Mule Stockton

Profile
- Positions: Guard, tackle

Personal information
- Born: December 29, 1913 Abilene, Texas, U.S.
- Died: November 12, 1965 (Age 51) Odessa, Texas, U.S.
- Listed height: 6 ft 1 in (1.85 m)
- Listed weight: 218 lb (99 kg)

Career information
- College: McMurry (1934-1936)

Career history
- Philadelphia Eagles (1937-1938);

Career statistics
- Games played: 22
- Starts: 19

= Herschel Stockton =

American football player (1913–1965)

Willis Herschel "Mule" Stockton (December 29, 1913 - November 12, 1965) was an American football player. A college star at McMurry College, Stockton played on the line for two years for the Philadelphia Eagles of the National Football League (NFL).

==Biography==

Stockton was born in 1913 in Abilene, Texas, and attended Crosbyton High School. He then enrolled at McMurry College (now known as McMurry University) in Abilene where he played college football at the tackle position for that McMurry Indians football teams of 1934, 1935, and 1936. He also competed in baseball and track and field at McMurry.

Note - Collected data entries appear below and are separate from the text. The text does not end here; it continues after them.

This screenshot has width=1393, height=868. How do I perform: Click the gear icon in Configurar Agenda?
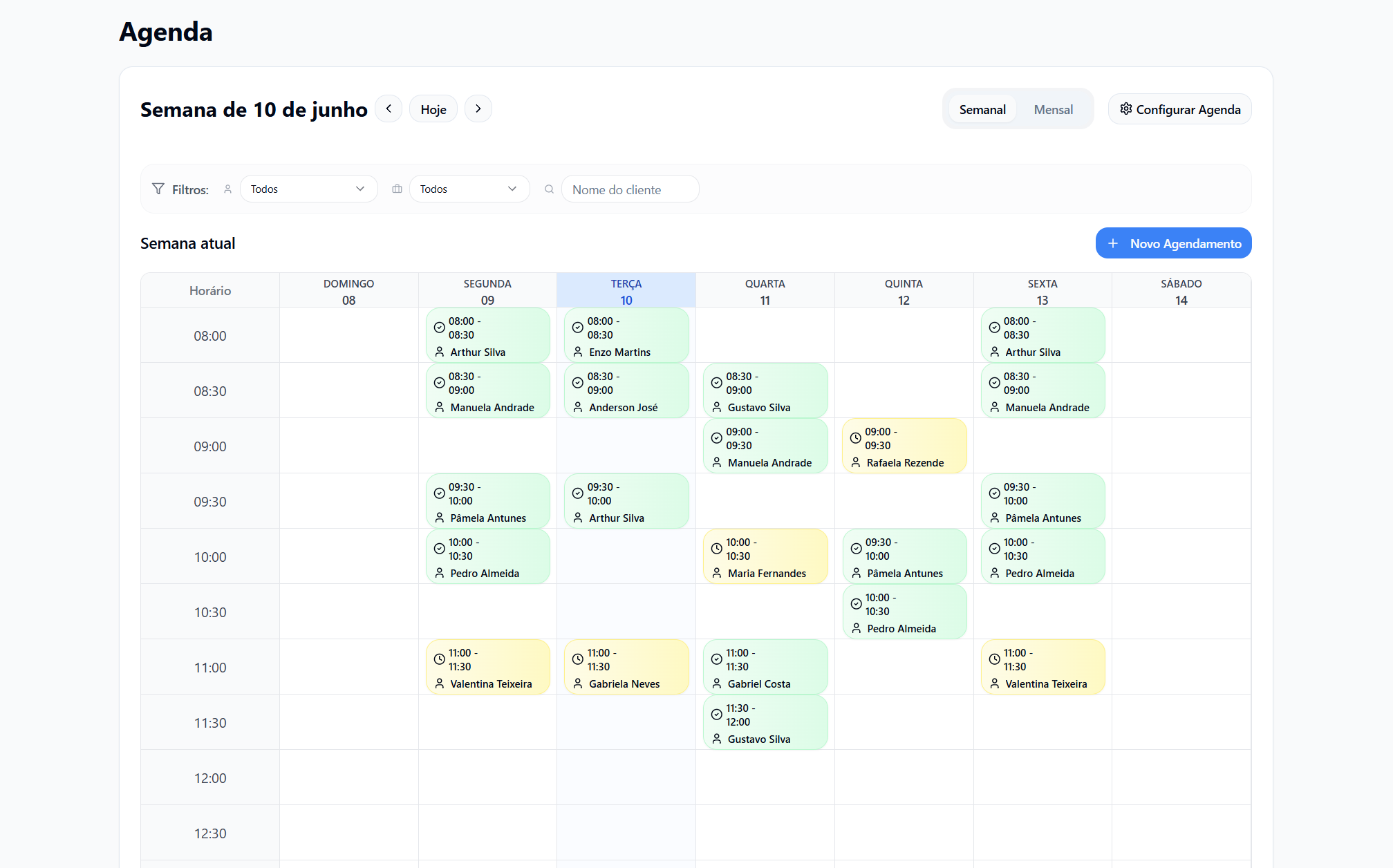click(1125, 108)
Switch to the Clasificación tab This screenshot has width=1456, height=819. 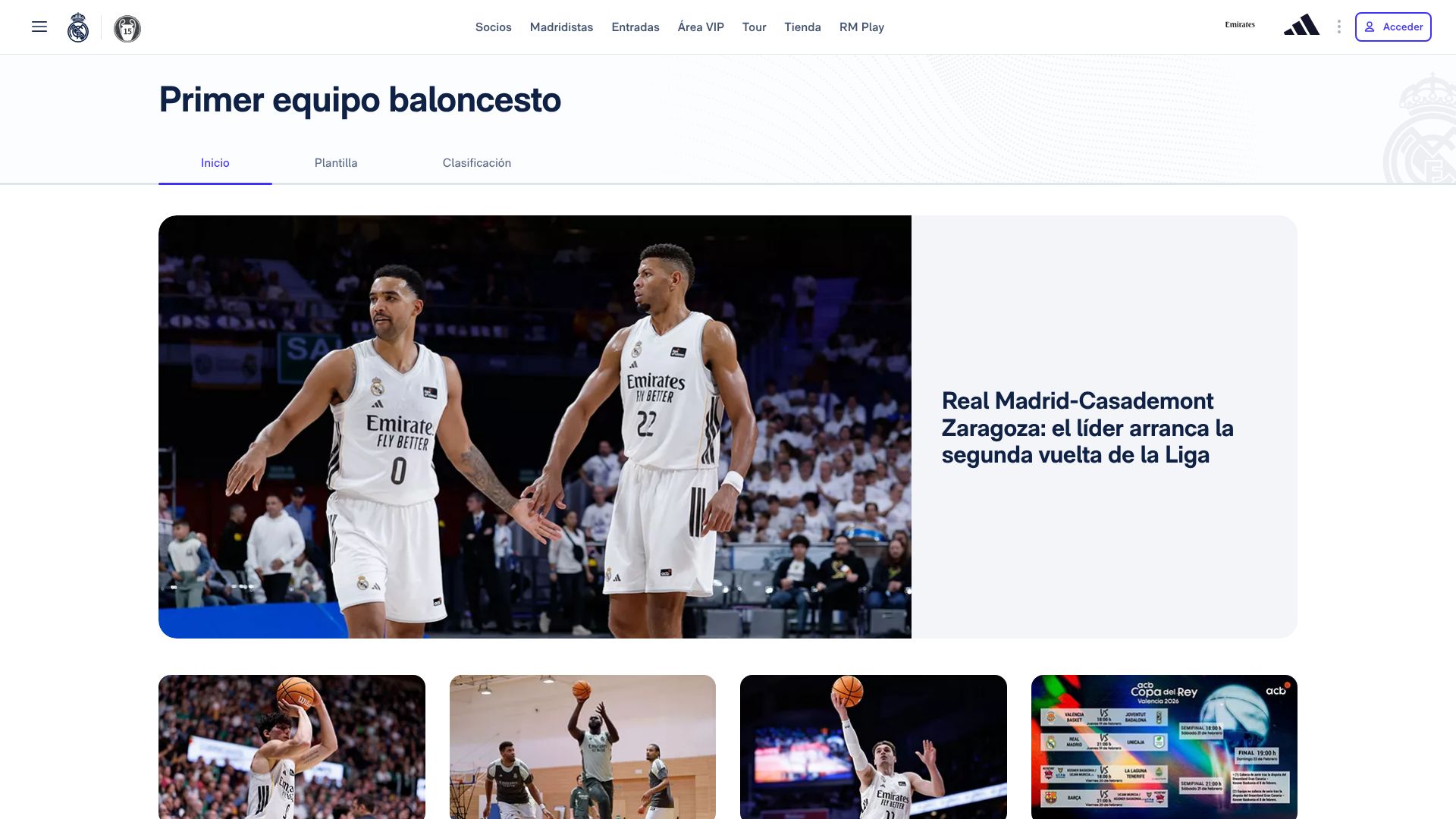point(476,163)
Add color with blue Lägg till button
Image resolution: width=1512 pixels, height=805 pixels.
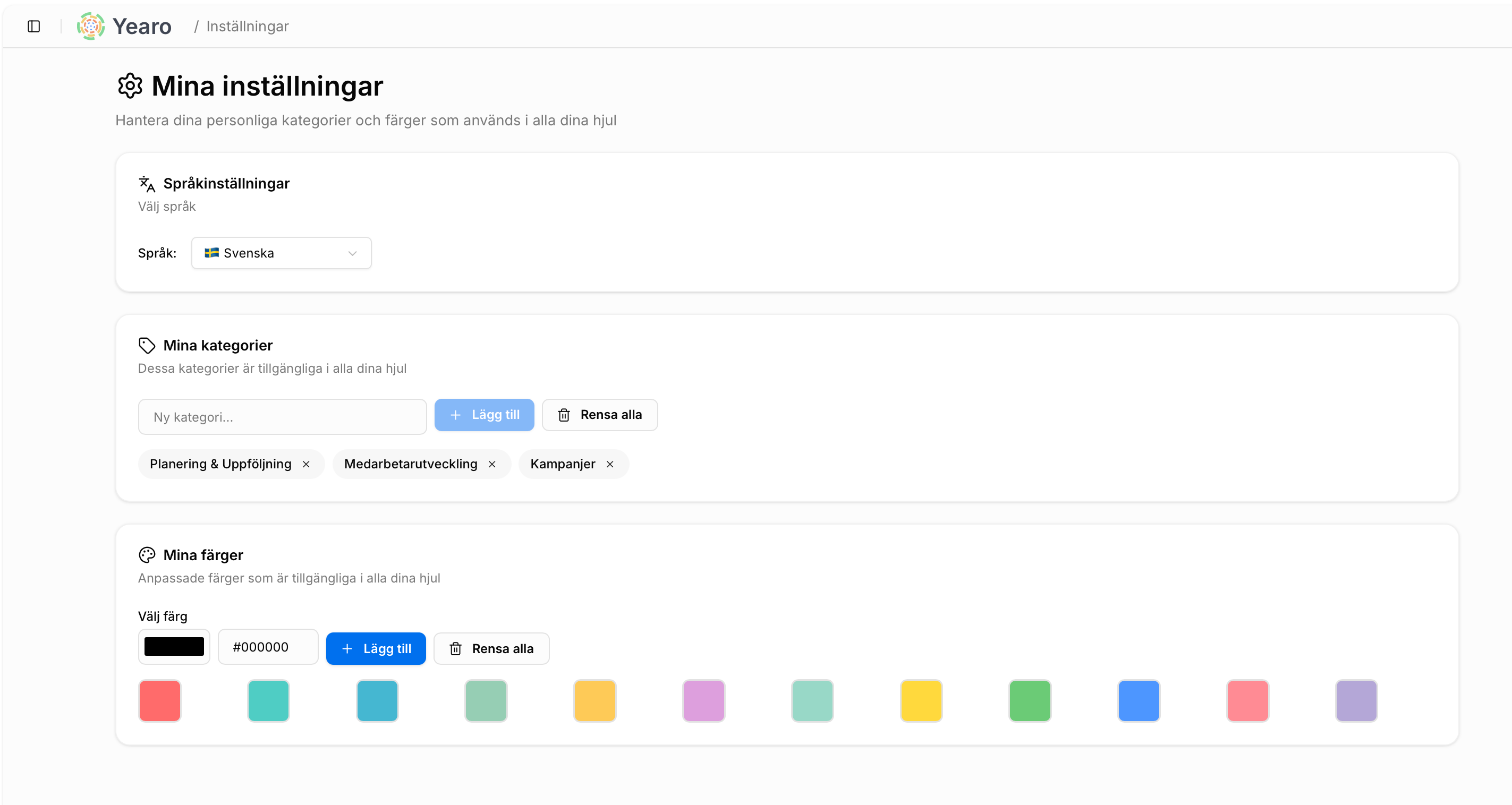[376, 649]
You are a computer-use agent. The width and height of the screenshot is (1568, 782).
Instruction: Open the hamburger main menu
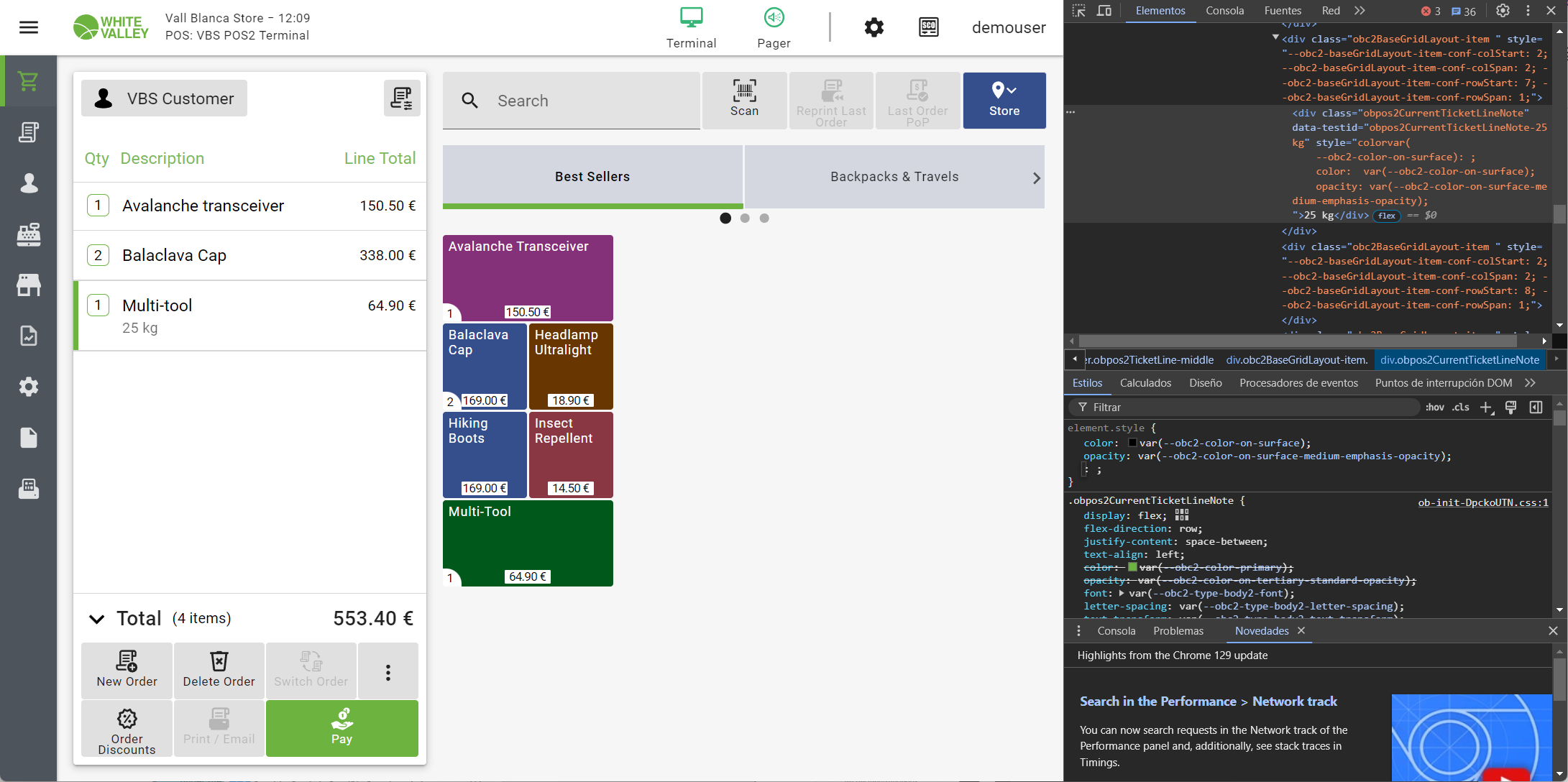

Stockton also played professional football in the National Football League (NFL) as a guard for the Philadelphia Eagles during their 1937 and 1938 seasons. The Eagles converted him from a tackle to a guard. He played in 22 games for the Eagles, 19 of them as a starter.

After his playing career ended, Stockton was an assistant football coach at Big Spring, Texas, from 1939 to 1948. During World War II, he entered the Army in 1942, held the rank of sergeant, served overseas for 18 months with the Third Armored Division, and was wounded in Europe. He became head football coach at Big Spring High School in February 1948.

In 1949, he became a physical education teacher and football coach at Lee Junior High School in San Angelo, Texas. He was married to Vivian Peek, and they a daughter. He died in 1965 of a heart attack while attending a high school football game at Odessa, Texas.

On November 12, 1965, while watching a high school football game, Stockton collapsed from a heart attack and died. He was 51 years old at the time of his death.

Stockton was posthumously elected to the McMurry Hall of Fame in 1984.